He was always told the gods smiled upon him.

He knew what happened to other orphans left in the marketplace—left to die or beg, exposed to the elements and animals, exposed to those who would use them for their own purposes. He knew because the children of the master, for whom he was bought, told him as much.

Be grateful, they said. You are lucky, they said. The gods smiled upon you.

And on you even more, he sometimes thought in response, and yet you are not required to abase yourself over it.

But it was of no use to linger on. Thinking would not have changed a single thing. This was his life, and it was the only life he would ever get. He resolved to do his duty as cheerfully as possible, no matter how he longed to run free, or how his mind chafed against the tedium. With only one life, he had to make of it what he could.

He was tasked to work in the garden when he was not needed by the children, and the other slaves praised him for his hard work. To hear them tell it, the gods smiled once more. He may not have heard their private whispers, _when he is here the colors seem deeper,_ _the winter chills less harshly, the plants grow as though they ache to be near him—cursed child—_ but if he had, it would not have made much difference. He noticed this himself, anyway, though he thought it more a passing fancy. A flower a friend, a shrub a companion, and blooming all the brighter to bring a smile to his face. It was ridiculous. Childish.

The part about being a cursed child, well, that he heard all too often, whispers or not. It’s all excuses, and he knew it. Just finding patterns where patterns are wanted. Nothing to do with him.

If he had the power to cause misfortune, after all, he’d not have used it. Even when the children laughed at him, even when he was kicked or spat on or whipped, he only ever wanted to live peacefully. That’s all. He may have healed quickly, and been a bit healthier than some, but it didn’t make the injuries and illness of others his fault nor his wish.

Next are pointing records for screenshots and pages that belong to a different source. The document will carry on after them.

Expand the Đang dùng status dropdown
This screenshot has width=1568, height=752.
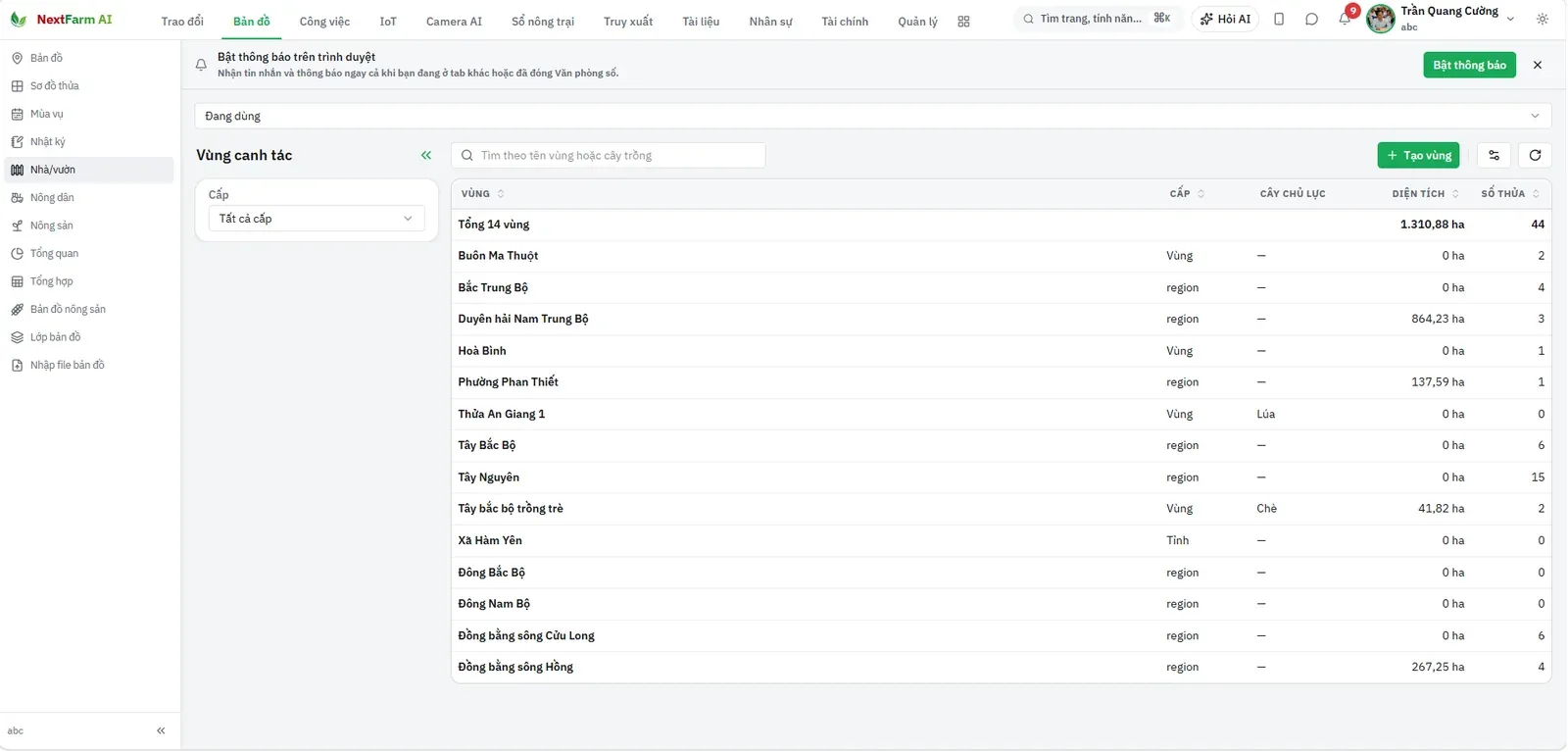click(872, 116)
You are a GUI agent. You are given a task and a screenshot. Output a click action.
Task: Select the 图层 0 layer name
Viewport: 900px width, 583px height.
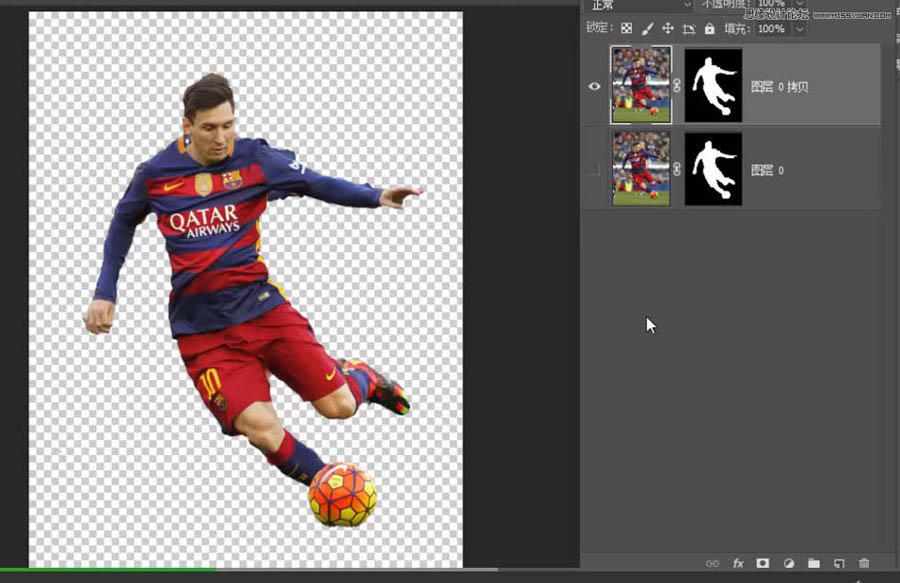pyautogui.click(x=767, y=171)
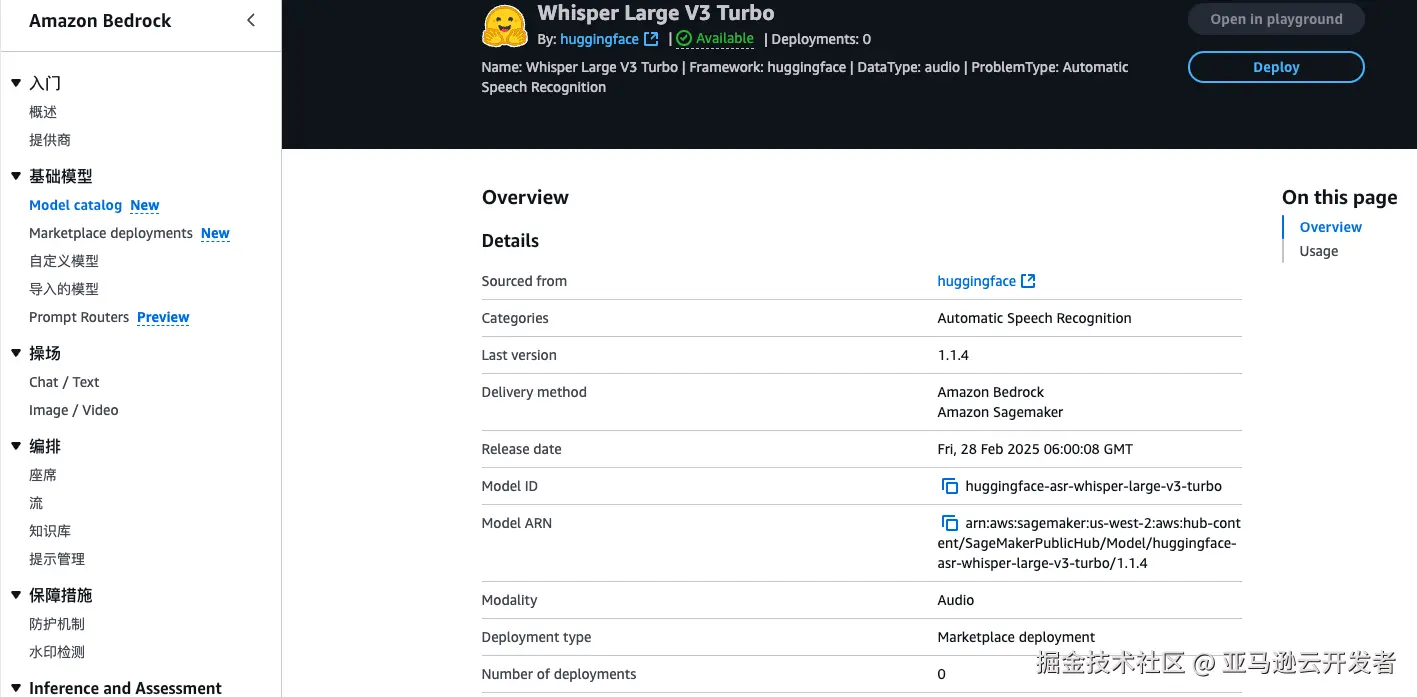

He steals your life, they say still. He steals it and makes it his own. See how he does not cry even when he bleeds. See how he smiles instead, and gets back up.

Of course, the allegations are unsubstantiated. He does not cry because he does not want to give them the satisfaction of seeing his pain, and he smiles because it makes them think they have not won. As for why he gets up—he’s not even sure what the alternative would be. Death?

Death is not for him.

It’s ironic that he’s saying this, of course, bleeding out on a patch of grass that seems to be spreading along with the red of his blood ( _ridiculous, childish)_ and sprouting flowers. Blood-red poppies, if his blurry vision serves ( _a flower a friend),_ that almost feel like they’re building a gentle bed for him in his last moments.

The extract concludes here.